> Task directions: Reproduce, word for word, every line starting at the line that contains "800x801 pixels. Task: Select" and ending with the final line of the entries.

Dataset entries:

==============================

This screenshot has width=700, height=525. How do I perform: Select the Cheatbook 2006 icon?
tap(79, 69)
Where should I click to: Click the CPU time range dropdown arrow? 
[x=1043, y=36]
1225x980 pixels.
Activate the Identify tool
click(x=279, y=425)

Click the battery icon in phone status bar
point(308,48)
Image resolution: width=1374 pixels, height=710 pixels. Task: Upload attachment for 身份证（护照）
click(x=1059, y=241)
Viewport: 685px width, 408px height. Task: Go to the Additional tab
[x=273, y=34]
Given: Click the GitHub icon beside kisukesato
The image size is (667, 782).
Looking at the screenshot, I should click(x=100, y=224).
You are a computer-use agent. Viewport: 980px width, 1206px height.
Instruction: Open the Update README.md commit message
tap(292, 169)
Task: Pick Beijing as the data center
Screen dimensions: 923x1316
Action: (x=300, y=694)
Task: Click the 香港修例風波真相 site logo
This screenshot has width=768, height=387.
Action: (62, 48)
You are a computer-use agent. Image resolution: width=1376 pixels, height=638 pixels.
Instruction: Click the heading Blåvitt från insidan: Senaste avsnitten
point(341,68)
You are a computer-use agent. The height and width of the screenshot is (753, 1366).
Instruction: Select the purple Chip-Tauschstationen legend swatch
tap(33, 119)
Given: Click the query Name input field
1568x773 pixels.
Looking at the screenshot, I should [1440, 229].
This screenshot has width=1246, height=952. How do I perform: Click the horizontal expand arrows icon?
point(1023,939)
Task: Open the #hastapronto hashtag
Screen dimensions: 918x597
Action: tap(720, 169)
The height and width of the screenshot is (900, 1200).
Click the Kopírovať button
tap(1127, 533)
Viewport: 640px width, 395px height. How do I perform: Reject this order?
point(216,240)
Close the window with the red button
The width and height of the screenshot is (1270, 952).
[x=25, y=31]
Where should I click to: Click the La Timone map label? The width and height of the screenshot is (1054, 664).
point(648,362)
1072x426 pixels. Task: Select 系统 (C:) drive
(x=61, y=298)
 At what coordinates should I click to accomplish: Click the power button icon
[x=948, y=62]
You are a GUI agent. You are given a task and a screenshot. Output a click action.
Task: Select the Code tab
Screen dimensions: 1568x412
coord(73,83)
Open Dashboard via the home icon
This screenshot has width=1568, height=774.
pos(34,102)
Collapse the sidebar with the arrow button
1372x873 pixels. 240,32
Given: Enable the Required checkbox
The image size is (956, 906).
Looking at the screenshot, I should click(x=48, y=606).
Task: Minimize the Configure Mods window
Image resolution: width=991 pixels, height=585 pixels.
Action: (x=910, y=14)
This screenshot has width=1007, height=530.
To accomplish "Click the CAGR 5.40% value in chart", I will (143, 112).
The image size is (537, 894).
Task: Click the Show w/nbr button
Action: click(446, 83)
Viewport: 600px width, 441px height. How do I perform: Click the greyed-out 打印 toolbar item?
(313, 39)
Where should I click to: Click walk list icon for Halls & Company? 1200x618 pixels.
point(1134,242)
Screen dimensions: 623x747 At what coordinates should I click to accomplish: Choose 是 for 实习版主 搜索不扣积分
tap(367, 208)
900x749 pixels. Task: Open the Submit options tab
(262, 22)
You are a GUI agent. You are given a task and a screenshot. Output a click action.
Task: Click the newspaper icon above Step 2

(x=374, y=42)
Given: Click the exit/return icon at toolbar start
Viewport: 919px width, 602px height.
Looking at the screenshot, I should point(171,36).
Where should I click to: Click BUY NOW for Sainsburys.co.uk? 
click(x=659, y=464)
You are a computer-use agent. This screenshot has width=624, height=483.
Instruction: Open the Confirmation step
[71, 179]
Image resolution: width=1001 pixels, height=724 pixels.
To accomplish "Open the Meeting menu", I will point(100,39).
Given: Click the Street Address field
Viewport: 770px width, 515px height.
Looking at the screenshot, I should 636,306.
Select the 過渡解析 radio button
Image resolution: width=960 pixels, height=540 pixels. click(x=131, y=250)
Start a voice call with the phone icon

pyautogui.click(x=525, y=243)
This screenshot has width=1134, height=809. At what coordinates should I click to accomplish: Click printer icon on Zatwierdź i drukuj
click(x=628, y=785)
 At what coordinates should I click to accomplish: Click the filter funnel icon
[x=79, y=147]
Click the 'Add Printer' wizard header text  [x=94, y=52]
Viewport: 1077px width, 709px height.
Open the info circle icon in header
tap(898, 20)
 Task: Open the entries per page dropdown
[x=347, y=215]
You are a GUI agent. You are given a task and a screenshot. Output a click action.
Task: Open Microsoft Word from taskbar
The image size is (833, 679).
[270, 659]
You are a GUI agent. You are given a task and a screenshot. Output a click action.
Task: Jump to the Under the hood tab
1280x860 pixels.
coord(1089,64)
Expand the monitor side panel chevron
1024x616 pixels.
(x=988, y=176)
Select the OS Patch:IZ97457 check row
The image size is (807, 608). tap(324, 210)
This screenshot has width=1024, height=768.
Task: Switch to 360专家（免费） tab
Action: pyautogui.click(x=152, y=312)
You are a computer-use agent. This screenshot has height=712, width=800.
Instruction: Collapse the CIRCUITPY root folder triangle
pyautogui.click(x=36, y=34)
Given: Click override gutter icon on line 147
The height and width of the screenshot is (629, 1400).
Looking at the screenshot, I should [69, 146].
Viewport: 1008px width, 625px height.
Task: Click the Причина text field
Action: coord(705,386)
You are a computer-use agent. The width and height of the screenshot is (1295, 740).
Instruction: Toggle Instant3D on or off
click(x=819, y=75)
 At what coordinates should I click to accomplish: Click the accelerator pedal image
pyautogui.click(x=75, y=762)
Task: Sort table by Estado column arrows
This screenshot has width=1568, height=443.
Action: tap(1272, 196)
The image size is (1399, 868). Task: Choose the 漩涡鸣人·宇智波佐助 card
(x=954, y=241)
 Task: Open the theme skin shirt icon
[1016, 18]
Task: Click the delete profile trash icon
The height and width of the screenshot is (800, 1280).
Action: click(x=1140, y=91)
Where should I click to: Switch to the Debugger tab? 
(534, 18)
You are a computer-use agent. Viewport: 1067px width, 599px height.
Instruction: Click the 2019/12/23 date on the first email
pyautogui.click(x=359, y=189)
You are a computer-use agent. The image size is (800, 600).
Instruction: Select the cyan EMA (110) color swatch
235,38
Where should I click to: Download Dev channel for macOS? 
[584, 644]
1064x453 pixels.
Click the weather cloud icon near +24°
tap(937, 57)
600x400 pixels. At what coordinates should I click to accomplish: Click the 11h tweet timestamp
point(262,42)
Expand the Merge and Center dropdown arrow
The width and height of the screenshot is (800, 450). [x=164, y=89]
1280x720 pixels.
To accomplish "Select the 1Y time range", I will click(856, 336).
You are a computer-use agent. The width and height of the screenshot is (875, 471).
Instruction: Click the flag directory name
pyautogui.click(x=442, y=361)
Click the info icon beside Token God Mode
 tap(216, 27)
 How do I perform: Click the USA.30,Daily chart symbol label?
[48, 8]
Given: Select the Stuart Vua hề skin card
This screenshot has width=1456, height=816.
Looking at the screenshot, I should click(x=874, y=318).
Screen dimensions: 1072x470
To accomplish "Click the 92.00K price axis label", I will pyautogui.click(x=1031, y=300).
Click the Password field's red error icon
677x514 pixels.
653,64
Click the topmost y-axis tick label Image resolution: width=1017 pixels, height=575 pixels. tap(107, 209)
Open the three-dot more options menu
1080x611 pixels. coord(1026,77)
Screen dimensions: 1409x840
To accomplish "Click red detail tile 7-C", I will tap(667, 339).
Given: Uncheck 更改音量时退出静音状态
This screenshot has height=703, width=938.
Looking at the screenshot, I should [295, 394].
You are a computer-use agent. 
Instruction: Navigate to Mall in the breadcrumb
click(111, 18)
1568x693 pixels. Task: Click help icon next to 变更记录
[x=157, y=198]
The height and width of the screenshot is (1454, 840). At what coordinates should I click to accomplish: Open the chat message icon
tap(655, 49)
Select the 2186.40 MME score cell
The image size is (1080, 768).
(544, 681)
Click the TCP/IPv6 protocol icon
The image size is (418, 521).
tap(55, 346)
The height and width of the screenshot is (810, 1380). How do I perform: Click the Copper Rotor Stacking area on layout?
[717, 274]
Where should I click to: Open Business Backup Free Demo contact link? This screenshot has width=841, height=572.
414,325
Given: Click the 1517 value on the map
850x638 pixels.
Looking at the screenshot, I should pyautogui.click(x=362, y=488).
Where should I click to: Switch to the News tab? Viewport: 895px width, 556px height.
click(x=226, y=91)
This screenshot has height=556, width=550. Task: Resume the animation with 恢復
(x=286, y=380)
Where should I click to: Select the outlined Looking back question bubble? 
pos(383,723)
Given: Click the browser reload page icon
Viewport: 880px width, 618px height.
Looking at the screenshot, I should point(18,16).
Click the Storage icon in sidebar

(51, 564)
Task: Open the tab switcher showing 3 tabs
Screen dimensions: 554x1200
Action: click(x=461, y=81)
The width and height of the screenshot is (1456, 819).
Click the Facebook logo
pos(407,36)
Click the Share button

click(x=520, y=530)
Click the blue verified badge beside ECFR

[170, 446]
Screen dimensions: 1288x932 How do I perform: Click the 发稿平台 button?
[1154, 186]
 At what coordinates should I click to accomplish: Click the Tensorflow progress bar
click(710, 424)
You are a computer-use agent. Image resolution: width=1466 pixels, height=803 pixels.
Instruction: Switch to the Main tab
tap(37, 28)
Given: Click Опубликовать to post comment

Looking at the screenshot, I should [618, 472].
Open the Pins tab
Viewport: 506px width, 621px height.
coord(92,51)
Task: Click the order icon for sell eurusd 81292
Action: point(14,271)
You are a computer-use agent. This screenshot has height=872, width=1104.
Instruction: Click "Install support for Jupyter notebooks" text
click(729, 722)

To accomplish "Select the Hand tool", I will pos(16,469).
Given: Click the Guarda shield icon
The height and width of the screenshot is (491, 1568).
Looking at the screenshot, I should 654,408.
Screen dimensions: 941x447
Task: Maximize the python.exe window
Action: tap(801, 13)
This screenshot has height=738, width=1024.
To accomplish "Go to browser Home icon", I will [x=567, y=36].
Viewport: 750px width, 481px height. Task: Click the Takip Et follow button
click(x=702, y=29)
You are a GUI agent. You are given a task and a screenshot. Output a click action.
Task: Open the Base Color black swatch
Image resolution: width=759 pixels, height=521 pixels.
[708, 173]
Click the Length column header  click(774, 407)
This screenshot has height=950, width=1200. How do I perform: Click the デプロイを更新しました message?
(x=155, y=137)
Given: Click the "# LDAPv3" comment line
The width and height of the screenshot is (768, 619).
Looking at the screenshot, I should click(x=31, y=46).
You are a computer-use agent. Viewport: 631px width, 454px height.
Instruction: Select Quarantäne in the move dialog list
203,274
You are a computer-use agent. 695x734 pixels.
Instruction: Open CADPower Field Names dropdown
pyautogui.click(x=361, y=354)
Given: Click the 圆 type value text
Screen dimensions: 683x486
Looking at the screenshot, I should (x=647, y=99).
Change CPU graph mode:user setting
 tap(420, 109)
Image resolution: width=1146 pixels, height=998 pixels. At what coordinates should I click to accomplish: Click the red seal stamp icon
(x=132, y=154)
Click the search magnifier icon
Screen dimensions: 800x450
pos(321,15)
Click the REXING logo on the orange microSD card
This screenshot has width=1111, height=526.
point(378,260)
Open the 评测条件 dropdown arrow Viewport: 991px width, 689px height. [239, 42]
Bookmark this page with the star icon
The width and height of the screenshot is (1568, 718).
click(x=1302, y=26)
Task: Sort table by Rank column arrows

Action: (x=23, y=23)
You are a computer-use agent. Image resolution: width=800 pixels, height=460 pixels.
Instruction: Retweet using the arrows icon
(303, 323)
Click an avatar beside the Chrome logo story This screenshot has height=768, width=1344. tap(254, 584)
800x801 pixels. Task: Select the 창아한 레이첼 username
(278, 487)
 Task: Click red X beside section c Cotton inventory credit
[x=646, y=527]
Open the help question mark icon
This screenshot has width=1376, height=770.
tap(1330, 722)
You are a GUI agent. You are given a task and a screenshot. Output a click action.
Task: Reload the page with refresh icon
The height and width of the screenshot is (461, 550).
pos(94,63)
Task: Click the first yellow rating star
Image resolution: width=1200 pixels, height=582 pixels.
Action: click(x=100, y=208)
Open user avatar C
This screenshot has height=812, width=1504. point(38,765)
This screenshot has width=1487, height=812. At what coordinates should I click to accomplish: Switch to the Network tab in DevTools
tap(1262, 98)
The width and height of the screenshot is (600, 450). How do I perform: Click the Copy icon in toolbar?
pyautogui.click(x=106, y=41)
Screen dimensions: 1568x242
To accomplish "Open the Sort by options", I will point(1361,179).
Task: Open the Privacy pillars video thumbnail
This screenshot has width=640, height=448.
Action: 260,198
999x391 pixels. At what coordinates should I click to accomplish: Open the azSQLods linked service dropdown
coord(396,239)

==============================

> Solution below:
800x801 pixels. Task: Select the 창아한 레이첼 username
(278, 487)
 Task: Click red X beside section c Cotton inventory credit
[x=646, y=527]
Open the help question mark icon
This screenshot has width=1376, height=770.
tap(1330, 722)
You are a GUI agent. You are given a task and a screenshot. Output a click action.
Task: Reload the page with refresh icon
The height and width of the screenshot is (461, 550).
pos(94,63)
Task: Click the first yellow rating star
Image resolution: width=1200 pixels, height=582 pixels.
Action: click(x=100, y=208)
Open user avatar C
This screenshot has height=812, width=1504. point(38,765)
This screenshot has width=1487, height=812. At what coordinates should I click to accomplish: Switch to the Network tab in DevTools
tap(1262, 98)
The width and height of the screenshot is (600, 450). How do I perform: Click the Copy icon in toolbar?
pyautogui.click(x=106, y=41)
Screen dimensions: 1568x242
To accomplish "Open the Sort by options", I will point(1361,179).
Task: Open the Privacy pillars video thumbnail
This screenshot has width=640, height=448.
Action: 260,198
999x391 pixels. At what coordinates should I click to accomplish: Open the azSQLods linked service dropdown
coord(396,239)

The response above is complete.